Please return the data below unchanged, beginning at the line that contains "The height and" and continuing through the end of the data. Leave the pictures out of your answer.

□ □ □ □ □

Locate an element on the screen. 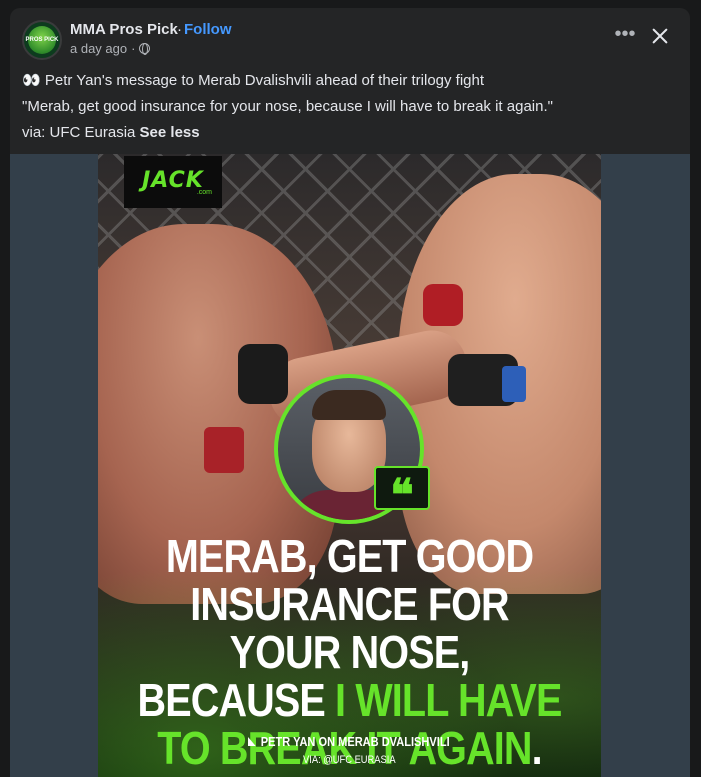  avatar-text: PROS PICK is located at coordinates (42, 40).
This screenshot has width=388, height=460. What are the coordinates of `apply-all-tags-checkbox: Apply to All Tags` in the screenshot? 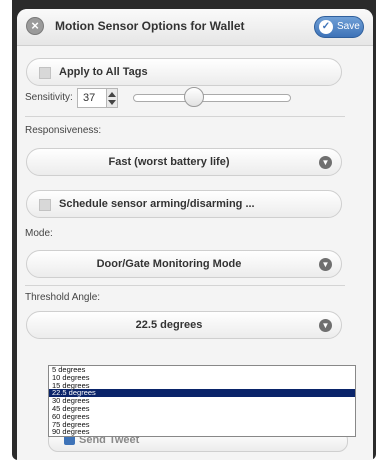 It's located at (184, 72).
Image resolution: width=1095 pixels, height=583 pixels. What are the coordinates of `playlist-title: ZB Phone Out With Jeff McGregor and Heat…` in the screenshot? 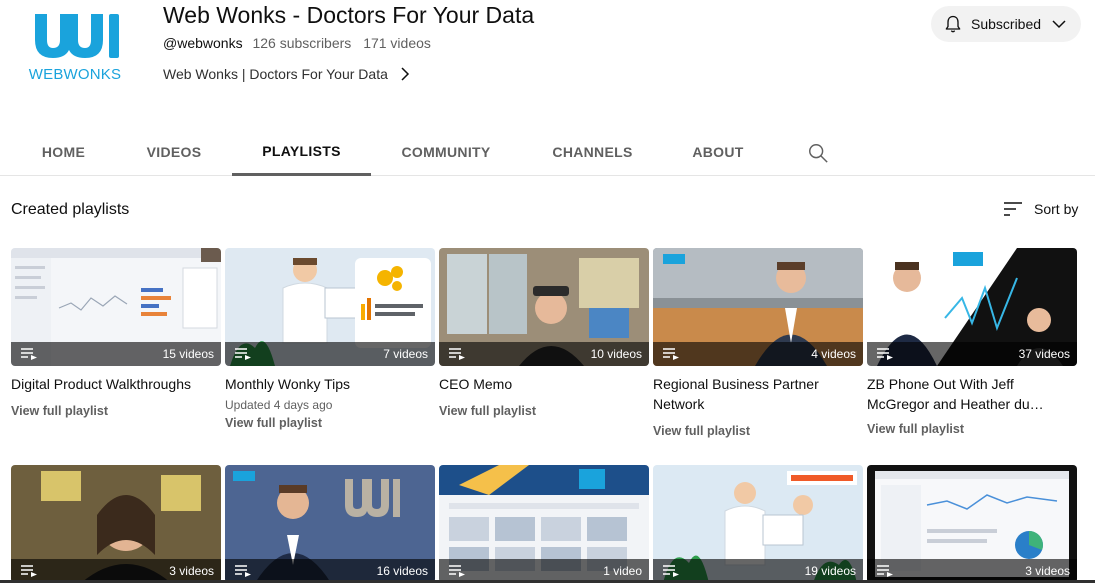 It's located at (972, 394).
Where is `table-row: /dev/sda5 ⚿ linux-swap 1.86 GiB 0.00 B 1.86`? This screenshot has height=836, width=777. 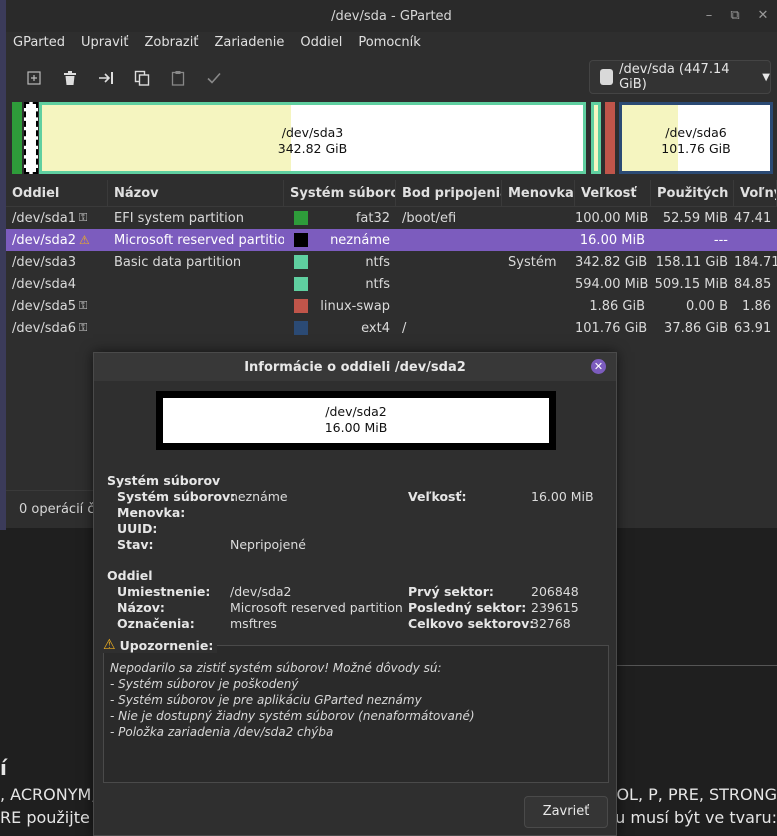
table-row: /dev/sda5 ⚿ linux-swap 1.86 GiB 0.00 B 1.86 is located at coordinates (392, 306).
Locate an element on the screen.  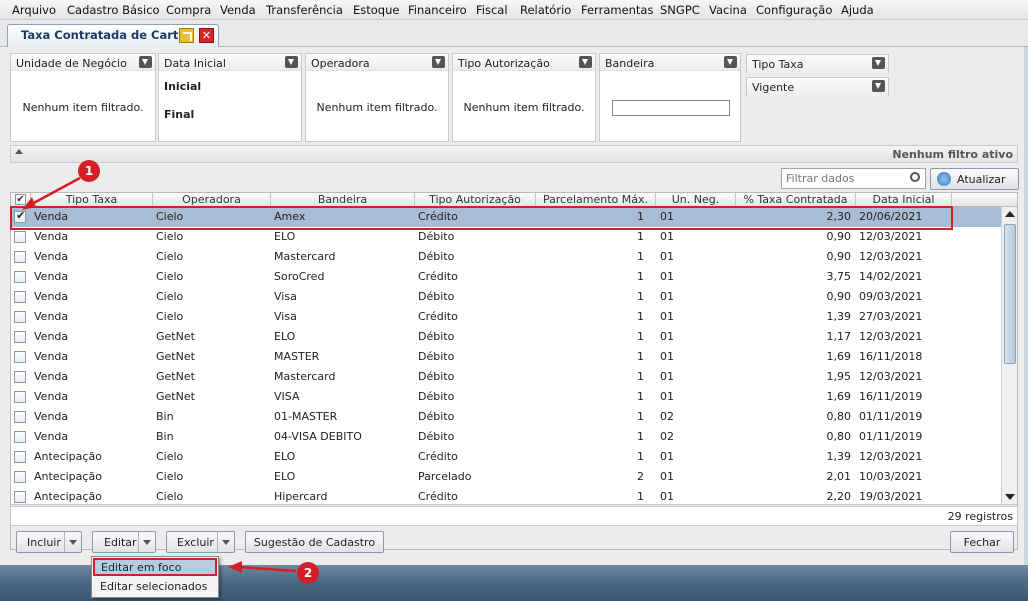
col-un-neg: Un. Neg. is located at coordinates (696, 200).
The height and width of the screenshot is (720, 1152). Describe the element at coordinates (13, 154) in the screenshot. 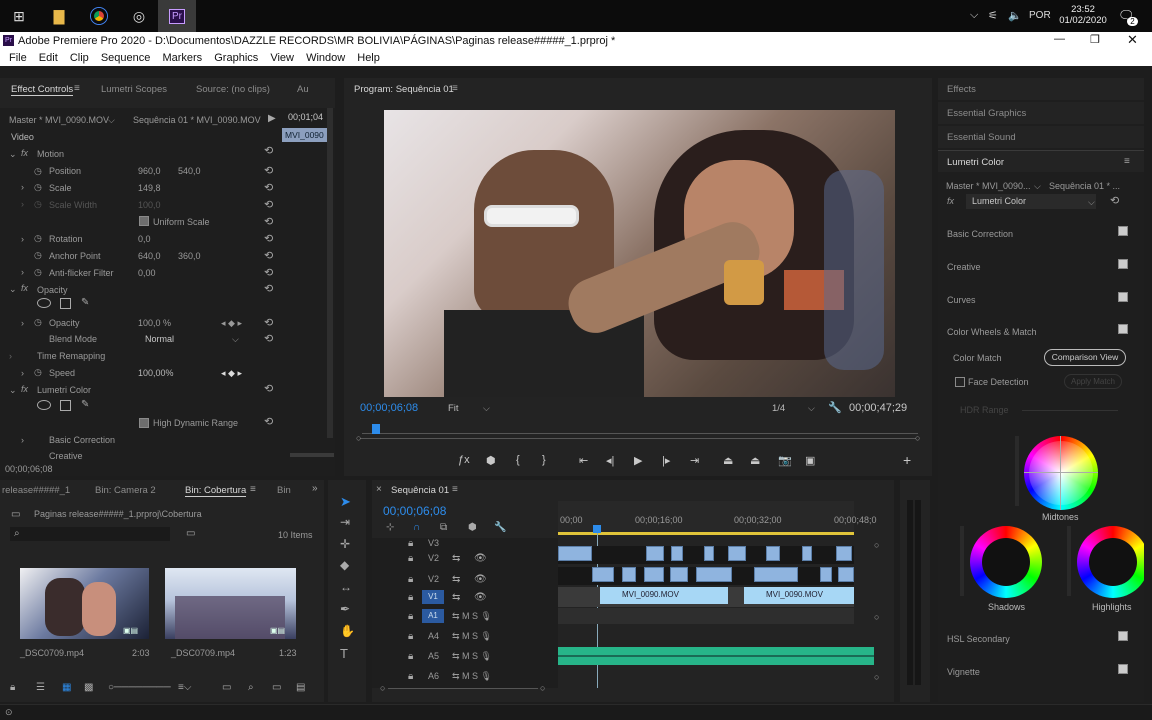

I see `motion-expand-icon: ⌄` at that location.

□ □ □ □ □

## Result
The height and width of the screenshot is (720, 1152). Describe the element at coordinates (13, 154) in the screenshot. 

I see `motion-expand-icon: ⌄` at that location.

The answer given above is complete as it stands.